Task prompt
Where the records below show a line containing "pomp@swsphn.com.au (353, 1841)", start copying; end with the line containing "QIPC (199, 2396)", and copy it too.

Materials provided

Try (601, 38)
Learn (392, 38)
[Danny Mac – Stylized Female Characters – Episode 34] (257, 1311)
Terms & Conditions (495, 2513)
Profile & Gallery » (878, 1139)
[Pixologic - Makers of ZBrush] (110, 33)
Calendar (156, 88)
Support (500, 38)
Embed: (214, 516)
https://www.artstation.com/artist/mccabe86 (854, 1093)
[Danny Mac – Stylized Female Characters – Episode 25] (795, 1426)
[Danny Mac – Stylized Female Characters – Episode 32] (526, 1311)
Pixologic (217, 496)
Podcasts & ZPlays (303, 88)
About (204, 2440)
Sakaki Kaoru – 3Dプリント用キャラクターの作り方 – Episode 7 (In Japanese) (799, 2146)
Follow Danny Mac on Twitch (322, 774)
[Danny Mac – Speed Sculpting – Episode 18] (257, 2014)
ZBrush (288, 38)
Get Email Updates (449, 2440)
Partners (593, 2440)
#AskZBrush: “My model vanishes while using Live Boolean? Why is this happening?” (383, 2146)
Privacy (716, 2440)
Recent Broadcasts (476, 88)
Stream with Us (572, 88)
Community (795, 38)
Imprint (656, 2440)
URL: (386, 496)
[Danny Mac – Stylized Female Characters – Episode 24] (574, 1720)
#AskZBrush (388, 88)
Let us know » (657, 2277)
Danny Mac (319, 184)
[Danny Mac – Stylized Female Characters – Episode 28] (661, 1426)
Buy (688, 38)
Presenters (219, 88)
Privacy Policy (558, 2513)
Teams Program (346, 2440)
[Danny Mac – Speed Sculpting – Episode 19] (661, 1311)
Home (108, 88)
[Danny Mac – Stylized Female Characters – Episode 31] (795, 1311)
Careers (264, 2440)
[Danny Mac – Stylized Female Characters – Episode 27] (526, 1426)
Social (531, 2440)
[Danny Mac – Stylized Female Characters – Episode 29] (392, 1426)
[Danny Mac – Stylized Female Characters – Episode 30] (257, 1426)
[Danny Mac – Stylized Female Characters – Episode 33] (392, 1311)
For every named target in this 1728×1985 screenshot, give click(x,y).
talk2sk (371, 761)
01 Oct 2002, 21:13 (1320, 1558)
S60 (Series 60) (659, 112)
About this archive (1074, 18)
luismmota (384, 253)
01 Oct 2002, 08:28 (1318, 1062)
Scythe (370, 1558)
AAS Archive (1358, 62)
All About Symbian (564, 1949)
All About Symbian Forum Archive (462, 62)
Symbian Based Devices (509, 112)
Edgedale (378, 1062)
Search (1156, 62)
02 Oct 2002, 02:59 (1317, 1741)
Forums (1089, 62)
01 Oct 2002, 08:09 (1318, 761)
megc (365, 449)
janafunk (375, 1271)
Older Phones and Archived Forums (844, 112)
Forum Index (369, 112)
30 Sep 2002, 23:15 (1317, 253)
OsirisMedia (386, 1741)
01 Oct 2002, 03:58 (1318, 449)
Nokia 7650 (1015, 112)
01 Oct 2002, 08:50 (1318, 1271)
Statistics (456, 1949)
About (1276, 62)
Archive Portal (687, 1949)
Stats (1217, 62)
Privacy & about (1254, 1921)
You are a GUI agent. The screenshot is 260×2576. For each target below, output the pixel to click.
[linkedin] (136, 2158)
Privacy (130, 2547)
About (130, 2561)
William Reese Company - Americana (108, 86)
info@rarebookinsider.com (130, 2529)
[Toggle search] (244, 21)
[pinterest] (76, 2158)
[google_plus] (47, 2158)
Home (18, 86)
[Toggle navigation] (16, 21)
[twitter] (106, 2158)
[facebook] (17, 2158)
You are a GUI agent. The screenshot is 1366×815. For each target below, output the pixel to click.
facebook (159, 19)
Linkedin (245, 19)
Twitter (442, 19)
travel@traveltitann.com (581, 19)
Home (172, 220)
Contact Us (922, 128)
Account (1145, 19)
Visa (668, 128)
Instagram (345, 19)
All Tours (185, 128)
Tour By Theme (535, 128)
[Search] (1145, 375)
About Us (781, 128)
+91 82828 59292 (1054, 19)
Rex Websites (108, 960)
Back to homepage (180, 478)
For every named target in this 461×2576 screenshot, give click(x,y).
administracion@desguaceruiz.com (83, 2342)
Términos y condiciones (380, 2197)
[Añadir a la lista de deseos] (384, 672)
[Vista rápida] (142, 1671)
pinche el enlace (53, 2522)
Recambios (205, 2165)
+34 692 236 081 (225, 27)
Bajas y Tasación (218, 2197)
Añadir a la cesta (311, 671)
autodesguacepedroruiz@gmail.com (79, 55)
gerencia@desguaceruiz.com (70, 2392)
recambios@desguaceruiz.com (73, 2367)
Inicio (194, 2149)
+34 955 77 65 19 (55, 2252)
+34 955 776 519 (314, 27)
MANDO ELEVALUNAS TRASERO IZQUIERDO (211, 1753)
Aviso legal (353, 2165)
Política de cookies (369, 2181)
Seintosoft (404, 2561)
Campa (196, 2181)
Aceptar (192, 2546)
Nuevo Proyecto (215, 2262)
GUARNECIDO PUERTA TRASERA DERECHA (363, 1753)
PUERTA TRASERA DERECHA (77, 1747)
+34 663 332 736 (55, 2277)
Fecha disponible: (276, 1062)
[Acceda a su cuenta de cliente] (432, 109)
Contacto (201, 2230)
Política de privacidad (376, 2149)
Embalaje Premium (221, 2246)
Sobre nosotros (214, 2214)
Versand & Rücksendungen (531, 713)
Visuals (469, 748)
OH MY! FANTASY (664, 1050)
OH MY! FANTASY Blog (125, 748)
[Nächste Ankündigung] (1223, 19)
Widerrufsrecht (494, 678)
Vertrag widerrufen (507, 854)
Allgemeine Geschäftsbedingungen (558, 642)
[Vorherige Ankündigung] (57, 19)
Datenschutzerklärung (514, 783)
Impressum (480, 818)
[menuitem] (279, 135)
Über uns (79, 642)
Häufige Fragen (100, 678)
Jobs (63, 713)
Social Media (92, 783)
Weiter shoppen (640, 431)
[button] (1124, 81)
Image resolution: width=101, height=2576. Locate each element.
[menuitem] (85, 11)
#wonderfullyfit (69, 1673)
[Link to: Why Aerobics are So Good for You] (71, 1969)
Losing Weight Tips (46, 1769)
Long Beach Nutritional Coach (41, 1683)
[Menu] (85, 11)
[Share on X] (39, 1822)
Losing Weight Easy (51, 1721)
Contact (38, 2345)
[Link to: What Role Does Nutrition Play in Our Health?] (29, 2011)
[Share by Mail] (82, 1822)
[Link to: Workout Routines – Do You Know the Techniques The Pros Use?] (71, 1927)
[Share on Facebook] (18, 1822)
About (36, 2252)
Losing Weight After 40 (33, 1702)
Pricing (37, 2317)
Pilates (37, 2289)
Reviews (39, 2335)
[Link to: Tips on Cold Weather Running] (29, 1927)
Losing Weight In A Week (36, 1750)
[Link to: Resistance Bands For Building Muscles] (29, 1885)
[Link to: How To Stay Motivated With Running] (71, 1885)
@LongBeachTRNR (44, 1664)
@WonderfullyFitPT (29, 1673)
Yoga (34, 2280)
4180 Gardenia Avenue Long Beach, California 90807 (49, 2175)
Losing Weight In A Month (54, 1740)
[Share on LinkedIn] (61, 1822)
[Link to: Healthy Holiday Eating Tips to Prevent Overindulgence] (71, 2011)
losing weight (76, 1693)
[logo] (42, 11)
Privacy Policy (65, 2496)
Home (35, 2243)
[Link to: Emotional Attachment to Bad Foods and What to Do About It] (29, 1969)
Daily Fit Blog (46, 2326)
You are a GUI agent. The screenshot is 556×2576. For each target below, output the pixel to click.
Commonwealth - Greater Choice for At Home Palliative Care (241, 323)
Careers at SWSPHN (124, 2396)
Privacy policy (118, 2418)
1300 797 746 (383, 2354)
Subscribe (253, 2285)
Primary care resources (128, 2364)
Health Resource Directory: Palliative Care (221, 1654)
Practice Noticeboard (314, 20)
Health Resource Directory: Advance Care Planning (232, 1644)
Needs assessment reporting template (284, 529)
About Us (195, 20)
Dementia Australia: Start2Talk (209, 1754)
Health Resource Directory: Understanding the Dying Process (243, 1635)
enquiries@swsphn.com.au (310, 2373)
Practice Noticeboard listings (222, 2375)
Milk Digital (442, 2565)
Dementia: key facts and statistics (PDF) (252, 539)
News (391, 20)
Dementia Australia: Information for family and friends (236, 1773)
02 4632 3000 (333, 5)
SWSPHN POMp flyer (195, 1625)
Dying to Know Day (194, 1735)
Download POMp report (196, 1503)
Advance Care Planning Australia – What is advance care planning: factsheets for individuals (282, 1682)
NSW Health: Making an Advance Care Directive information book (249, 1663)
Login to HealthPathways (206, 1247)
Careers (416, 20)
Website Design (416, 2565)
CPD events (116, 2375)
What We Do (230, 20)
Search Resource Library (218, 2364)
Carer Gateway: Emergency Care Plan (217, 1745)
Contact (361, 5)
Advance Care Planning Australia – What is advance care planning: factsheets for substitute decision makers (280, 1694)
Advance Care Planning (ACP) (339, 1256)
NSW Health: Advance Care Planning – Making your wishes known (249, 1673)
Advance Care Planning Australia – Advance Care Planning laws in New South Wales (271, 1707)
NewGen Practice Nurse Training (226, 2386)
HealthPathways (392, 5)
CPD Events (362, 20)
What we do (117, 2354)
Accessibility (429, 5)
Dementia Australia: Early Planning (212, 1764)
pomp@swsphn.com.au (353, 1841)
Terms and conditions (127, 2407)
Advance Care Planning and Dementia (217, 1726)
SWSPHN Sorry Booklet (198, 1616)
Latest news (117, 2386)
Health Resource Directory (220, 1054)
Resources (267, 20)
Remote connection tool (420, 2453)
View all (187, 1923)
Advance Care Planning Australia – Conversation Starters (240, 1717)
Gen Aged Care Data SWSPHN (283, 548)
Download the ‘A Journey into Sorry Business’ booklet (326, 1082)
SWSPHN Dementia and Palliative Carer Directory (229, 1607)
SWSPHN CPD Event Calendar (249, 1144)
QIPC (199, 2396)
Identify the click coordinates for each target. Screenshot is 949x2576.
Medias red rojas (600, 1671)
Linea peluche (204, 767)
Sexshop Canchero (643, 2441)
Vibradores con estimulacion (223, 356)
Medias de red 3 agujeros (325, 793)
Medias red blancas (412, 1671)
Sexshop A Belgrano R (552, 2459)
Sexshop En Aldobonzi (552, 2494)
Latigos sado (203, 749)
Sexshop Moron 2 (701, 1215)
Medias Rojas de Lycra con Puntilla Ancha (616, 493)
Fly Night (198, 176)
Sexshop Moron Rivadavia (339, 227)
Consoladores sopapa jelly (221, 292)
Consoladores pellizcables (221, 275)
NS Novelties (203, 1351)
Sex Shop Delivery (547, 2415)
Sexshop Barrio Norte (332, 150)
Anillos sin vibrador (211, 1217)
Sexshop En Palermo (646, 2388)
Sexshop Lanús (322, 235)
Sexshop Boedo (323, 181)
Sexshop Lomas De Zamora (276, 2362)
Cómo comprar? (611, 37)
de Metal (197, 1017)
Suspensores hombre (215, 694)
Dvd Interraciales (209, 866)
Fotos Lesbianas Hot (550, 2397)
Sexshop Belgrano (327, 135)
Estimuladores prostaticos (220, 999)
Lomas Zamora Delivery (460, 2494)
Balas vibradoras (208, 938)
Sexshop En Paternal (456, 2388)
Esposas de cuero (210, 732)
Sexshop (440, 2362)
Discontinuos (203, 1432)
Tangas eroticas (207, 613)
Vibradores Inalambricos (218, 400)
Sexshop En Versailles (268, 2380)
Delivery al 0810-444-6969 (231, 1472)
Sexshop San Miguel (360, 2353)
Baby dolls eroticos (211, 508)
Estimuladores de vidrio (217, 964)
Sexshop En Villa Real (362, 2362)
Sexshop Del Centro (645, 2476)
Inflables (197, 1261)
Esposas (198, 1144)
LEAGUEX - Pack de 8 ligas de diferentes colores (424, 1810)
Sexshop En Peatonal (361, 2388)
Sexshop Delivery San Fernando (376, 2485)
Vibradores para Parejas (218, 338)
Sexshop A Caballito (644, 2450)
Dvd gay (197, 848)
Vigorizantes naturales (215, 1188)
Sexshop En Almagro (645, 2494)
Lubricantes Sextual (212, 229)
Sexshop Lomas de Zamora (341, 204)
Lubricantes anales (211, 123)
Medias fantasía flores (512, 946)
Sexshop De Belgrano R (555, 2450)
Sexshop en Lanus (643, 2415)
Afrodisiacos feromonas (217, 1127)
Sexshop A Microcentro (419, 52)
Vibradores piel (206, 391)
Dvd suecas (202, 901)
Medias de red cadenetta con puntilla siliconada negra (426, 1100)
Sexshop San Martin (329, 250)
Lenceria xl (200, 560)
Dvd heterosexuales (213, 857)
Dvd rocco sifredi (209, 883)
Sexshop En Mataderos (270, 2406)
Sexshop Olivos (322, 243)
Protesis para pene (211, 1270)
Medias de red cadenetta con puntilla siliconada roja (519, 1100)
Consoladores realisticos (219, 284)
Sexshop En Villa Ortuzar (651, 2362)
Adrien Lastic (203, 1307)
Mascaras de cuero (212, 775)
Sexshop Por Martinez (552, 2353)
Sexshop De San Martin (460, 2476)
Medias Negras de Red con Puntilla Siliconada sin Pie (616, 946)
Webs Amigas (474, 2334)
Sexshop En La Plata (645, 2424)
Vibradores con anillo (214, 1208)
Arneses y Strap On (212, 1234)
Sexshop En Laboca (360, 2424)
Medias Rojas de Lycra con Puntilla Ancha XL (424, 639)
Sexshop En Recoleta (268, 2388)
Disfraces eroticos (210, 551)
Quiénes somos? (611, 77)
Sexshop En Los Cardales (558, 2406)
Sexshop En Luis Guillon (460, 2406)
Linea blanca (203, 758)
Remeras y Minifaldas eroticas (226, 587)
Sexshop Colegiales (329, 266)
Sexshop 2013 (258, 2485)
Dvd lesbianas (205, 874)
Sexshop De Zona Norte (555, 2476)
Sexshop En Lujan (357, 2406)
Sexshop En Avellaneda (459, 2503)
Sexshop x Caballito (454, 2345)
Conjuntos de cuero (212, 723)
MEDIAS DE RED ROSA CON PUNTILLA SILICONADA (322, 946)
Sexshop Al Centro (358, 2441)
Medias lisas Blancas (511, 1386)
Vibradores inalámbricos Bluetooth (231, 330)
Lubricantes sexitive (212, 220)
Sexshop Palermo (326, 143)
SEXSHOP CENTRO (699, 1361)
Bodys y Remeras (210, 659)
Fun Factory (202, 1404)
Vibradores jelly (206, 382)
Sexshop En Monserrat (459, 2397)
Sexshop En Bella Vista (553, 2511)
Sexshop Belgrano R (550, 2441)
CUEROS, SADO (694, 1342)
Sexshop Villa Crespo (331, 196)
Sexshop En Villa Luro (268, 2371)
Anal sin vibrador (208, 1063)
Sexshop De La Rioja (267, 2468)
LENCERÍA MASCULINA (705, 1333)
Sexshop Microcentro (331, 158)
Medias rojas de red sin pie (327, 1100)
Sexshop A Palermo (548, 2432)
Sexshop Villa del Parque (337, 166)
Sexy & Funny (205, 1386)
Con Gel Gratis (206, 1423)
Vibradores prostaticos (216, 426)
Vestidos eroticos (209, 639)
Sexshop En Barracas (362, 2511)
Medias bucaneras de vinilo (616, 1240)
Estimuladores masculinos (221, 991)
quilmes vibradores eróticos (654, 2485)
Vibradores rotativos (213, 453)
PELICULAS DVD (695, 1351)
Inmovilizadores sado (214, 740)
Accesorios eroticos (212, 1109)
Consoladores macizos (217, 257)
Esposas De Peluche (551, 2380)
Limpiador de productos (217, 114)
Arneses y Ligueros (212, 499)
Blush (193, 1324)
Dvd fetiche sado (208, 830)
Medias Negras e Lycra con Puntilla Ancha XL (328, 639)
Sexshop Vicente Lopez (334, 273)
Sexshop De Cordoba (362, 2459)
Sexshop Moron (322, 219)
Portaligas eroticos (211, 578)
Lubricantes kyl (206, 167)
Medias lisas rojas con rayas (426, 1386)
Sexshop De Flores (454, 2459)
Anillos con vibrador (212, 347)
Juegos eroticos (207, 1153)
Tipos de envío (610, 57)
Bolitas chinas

Solved problem
pomp@swsphn.com.au (353, 1841)
Terms and conditions (127, 2407)
Advance Care Planning and Dementia (217, 1726)
SWSPHN Sorry Booklet (198, 1616)
Latest news (117, 2386)
Health Resource Directory (220, 1054)
Resources (267, 20)
Remote connection tool (420, 2453)
View all (187, 1923)
Advance Care Planning Australia – Conversation Starters (240, 1717)
Gen Aged Care Data SWSPHN (283, 548)
Download the ‘A Journey into Sorry Business’ booklet (326, 1082)
SWSPHN Dementia and Palliative Carer Directory (229, 1607)
SWSPHN CPD Event Calendar (249, 1144)
QIPC (199, 2396)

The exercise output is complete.